What has happened in America this week has surprised and delighted me. Donald Trump’s two advisory committees, staffed from the Chief Executives of big American business have been disbanded, or more properly disbanded themselves. The strategy and policy forum and the manufacturing council are “no more” because of opposition to President Trump’s position on white supremacy.
I hope that nobody reading this blog, thinks that white people are superior to people of other coloured skins or deserving of any greater privileges. While we might concede the historical fact that white people on both sides of the Atlantic had and still have better opportunities, our moral compass is now firmly pointed at equality. For that reason we can delight to see that Ken Frazier, CEO of Merck is a black-skinned man.
Today I will be on my boat alongside 12 people , the majority of whom will be of Asian origin. They are as welcome to my boat and to the delights of the Thames as my own family (who have never been to Asia!)
Charlottesville is incomprehensible to me, other than as an historical abstraction. Arguments about the moral code of General Lee, of slavery and of the “rights” of the Klu Klux Klan, have no place in a forward thinking democracy like the UK or the US. And yet these codes , behaviours and values are validated by President Trump, implicitly and explicitly.
This was too much for the great and the good. For all their support of Trump’s business agenda, the executives could not simply laugh Trump’s behaviour off as “politics”.
John Flannery, the new chief executive of General Electric, told staff that the white supremacist march in Charlottesville
“could not be further from the values that we hold dear”.

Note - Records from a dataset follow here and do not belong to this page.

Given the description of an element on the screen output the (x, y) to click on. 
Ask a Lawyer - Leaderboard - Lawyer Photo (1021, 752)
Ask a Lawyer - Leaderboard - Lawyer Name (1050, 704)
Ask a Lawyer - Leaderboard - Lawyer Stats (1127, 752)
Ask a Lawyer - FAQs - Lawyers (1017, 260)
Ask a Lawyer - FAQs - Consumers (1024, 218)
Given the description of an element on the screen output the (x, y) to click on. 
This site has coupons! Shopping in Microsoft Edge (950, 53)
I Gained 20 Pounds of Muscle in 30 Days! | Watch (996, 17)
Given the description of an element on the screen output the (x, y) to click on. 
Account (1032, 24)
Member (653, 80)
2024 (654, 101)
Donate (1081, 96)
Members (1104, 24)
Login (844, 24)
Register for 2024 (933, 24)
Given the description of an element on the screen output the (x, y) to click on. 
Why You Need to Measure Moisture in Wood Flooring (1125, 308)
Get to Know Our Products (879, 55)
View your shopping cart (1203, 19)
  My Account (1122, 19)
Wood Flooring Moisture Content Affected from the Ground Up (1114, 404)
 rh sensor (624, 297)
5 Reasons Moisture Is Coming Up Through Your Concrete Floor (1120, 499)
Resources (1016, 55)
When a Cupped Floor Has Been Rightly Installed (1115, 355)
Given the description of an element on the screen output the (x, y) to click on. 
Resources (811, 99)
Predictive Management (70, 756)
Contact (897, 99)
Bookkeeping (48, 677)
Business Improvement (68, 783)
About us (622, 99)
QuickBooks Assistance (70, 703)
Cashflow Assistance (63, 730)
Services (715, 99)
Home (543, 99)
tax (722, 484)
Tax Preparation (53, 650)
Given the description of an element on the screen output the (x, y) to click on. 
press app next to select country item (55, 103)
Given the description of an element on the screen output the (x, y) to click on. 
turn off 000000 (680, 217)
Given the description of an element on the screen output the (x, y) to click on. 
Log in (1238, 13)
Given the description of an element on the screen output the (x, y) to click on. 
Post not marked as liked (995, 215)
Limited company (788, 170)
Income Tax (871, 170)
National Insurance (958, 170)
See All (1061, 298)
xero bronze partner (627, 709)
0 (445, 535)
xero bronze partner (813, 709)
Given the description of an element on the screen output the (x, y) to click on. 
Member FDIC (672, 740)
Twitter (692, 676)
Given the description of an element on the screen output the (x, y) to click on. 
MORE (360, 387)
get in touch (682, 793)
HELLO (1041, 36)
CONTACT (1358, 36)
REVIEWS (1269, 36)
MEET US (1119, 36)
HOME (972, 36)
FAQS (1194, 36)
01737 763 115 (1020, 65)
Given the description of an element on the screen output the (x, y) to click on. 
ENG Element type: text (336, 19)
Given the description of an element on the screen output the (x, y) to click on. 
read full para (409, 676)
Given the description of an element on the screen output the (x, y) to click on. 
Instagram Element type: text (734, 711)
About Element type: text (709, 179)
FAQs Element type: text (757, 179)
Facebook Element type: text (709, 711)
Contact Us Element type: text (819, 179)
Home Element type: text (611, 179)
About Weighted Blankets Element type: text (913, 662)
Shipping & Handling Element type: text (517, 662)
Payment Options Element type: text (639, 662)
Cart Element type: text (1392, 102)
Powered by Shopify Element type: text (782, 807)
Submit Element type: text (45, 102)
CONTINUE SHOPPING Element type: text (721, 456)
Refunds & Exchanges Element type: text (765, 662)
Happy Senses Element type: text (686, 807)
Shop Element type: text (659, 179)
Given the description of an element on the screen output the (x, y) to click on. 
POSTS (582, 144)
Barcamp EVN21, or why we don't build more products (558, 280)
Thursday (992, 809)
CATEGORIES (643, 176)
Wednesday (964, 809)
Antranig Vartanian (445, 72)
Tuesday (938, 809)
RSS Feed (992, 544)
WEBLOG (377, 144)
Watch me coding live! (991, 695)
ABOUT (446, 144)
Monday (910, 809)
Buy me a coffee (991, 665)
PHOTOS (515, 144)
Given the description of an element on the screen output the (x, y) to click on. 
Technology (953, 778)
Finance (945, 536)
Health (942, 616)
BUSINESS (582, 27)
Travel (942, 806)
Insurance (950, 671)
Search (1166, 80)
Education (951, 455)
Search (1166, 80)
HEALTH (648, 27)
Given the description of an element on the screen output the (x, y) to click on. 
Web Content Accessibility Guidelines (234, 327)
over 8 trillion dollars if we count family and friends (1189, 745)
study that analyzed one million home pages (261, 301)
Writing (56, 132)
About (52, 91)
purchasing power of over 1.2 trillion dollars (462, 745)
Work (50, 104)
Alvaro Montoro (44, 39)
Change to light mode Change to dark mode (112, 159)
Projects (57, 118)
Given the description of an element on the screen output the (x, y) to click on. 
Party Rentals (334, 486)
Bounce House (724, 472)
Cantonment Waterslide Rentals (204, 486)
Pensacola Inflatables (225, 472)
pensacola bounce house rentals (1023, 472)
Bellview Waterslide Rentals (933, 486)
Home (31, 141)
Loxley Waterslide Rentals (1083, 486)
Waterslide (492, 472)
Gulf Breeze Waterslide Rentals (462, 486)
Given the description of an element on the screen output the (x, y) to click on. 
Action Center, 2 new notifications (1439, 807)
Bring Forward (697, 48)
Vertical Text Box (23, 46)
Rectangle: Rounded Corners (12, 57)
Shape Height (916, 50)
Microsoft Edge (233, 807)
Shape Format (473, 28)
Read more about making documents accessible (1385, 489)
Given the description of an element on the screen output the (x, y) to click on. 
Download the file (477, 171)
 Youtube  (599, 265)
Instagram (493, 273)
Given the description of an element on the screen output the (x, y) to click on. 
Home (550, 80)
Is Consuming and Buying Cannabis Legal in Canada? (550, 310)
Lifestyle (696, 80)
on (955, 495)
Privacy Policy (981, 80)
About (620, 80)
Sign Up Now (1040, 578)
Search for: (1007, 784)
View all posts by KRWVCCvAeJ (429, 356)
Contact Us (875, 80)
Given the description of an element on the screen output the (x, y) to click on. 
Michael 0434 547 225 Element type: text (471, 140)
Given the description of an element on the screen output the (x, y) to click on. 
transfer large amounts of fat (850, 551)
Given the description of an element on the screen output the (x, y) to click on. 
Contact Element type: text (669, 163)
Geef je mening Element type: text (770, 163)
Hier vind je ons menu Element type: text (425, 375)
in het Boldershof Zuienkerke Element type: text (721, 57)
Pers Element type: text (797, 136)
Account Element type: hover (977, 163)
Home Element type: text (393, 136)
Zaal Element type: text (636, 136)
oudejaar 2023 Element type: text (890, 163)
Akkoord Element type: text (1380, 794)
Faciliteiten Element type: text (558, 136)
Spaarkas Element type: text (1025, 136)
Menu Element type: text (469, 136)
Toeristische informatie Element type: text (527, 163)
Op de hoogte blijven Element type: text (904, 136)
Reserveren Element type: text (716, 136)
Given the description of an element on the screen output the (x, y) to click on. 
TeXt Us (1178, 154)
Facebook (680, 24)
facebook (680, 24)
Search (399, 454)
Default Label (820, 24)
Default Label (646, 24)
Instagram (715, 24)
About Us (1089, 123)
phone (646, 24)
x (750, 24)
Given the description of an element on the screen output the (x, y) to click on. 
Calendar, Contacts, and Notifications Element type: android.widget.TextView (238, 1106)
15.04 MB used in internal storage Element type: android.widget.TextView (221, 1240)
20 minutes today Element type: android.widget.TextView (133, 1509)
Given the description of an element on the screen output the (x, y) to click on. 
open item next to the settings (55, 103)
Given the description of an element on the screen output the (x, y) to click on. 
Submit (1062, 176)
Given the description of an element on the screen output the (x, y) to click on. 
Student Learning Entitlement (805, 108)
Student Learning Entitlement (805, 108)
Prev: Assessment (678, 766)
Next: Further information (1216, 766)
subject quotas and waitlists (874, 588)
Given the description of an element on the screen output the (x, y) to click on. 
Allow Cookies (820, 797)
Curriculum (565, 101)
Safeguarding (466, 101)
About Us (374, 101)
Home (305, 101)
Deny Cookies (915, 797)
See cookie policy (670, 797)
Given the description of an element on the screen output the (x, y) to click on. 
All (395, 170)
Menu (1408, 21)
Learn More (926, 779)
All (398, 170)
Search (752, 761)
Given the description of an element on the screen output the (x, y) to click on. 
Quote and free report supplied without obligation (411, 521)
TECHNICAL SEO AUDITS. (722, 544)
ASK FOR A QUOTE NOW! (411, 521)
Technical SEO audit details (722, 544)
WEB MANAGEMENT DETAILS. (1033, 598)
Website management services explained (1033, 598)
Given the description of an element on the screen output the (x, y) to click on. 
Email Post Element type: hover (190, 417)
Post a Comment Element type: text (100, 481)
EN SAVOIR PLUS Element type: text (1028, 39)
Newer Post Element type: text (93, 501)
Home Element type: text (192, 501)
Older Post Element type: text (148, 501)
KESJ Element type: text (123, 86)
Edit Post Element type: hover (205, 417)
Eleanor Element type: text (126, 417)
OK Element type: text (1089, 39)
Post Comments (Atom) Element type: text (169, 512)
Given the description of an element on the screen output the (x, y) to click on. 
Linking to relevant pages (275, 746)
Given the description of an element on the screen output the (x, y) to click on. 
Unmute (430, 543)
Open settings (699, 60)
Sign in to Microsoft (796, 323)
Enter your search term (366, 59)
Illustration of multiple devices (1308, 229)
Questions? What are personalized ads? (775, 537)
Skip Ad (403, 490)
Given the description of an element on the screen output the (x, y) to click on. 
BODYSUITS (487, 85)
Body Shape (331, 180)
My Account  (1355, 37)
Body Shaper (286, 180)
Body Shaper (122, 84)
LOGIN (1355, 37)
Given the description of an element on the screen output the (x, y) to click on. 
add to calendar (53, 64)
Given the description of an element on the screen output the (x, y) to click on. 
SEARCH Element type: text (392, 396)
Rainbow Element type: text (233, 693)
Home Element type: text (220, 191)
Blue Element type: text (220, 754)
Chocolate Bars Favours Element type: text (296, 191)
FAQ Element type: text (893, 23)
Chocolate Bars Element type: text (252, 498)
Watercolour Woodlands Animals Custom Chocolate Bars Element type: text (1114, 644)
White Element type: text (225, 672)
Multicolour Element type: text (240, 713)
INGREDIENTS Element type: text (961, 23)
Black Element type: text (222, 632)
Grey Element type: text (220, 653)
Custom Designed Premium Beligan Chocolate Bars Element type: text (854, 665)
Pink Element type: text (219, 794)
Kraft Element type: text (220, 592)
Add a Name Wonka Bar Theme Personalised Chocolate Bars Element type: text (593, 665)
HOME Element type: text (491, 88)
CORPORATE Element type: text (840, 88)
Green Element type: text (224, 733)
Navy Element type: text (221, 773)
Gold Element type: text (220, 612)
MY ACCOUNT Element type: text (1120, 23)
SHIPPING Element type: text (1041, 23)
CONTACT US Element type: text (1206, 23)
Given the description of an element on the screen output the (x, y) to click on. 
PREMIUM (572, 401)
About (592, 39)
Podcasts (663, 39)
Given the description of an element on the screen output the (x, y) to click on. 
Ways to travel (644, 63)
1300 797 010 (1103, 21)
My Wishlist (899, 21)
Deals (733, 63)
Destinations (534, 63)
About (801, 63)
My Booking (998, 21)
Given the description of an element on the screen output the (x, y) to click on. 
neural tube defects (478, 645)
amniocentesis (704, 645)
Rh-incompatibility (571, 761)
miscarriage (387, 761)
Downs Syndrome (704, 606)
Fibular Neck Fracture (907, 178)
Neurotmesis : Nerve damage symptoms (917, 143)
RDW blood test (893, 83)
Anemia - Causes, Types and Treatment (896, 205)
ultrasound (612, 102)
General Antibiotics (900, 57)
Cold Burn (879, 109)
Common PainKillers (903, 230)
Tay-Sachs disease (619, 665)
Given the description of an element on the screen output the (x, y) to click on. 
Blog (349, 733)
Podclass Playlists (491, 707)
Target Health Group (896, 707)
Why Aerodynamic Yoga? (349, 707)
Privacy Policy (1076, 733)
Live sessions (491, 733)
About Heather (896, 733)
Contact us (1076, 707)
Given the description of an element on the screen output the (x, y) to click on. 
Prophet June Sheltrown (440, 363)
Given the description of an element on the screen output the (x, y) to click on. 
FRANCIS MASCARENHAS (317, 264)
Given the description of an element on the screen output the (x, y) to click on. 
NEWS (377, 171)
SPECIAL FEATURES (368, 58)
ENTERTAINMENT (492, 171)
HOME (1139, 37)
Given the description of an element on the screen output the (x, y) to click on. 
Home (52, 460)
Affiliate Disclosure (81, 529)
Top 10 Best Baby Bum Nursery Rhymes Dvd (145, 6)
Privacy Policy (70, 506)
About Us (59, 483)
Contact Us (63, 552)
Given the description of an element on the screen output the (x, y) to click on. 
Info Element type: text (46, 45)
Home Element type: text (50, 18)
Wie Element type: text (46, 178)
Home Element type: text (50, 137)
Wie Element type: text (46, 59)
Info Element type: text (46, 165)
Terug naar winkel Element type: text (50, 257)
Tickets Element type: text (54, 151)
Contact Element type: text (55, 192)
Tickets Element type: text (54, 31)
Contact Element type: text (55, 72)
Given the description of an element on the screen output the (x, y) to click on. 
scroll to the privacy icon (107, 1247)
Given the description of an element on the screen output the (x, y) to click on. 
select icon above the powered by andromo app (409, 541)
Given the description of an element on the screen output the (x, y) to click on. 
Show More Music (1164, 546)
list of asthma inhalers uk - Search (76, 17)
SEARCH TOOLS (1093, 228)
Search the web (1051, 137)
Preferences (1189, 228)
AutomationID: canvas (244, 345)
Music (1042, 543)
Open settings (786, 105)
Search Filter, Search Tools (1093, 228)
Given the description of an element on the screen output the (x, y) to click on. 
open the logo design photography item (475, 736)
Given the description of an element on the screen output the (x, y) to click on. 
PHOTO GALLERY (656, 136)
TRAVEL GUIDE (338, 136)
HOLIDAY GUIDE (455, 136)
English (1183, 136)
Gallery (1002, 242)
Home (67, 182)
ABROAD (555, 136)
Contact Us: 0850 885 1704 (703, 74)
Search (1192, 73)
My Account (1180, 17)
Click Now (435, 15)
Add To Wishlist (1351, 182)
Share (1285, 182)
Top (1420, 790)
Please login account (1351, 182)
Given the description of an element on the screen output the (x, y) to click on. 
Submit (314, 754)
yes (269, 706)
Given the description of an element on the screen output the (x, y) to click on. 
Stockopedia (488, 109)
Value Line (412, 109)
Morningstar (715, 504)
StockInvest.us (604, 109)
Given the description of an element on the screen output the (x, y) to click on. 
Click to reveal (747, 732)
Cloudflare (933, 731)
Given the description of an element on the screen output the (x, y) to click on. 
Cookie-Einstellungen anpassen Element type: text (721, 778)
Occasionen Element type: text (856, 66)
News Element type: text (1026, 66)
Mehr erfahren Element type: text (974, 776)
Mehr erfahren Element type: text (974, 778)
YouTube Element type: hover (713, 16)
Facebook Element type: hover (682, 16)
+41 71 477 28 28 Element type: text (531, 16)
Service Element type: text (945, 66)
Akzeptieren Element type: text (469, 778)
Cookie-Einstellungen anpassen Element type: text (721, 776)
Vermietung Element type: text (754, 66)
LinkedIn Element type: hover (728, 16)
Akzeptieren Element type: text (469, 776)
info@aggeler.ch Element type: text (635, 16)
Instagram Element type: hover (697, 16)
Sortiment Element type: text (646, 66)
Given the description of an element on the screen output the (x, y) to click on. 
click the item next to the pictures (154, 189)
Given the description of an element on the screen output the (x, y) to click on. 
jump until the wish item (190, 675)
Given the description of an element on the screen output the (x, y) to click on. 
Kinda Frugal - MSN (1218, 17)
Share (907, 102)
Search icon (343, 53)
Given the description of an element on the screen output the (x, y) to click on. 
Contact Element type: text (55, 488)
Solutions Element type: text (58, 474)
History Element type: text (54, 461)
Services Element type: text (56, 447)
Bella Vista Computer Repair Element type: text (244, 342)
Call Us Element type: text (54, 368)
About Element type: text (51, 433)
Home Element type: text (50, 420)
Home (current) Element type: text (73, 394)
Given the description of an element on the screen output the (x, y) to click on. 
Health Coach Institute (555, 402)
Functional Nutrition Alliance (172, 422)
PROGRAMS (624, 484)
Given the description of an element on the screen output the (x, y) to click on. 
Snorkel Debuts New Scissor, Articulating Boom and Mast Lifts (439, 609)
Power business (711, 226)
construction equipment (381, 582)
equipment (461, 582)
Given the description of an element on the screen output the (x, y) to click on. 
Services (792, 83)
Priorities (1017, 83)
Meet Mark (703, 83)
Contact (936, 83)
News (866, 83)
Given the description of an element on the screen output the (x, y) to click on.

Jamie Dimon, chairman of JPMorgan, wrote to the bank’s staff:
“It is a leader’s role, in business or government, to bring people together, not tear them apart.”
These leaders did not cite their Environment Social and Governance code, they didn’t have to. But that they had such a code meant that they could not do other than walk away from Trump’s condolence of racism.
Those who have campaigned for the adoption of ethical codes within businesses, can be rightly proud this weekend. For the adoption of the values within those codes has ensured that the president can no longer rely on naked economics but will have to respect capital as a force opposed to lowest common denominator populism.
Trump’s gamble seems a stupid one. Firms like Merck, General Electric and JP Morgan trade throughout the world. While Trump wants to put America first, these organisations have to listen and put their views second. It is hard to see Jamie Dimon talking to European analysts about the importance of ESG , if he was validating the behaviour of a racist bigot.
We will now have to see what the loss of this validation means to Trump’s administration. If corporate America rebels against Charlottesville, will it rebel about the USA’s withdrawal from the Paris Accord? Or the postponement of fiduciary regulations in financial services?
I am reminded of the reign of King Charles I which began with the support of parliament and ended with the King losing his head. Like President Trump, Charles’ legitimacy – which Charles deemed absolute – was questioned, opposed and ultimately brutally terminated because of what we can now see as the causes of the English Civil War. I do not want to see Trump beheaded or even impeached, I want him to govern according to the corporate code that governs corporate America.
Ironically, Trump’s core constituency of support, now looks as politically isolated as economically abandoned. Trump is finding that an attempt to reimpose a world of confederate values simply doesn’t wash in an America that put slavery and white supremacy behind it some time ago. Any thought of recidivism is blocked by the economic reality that corporate America cannot go it alone.
The values of wider global governance trump Trump.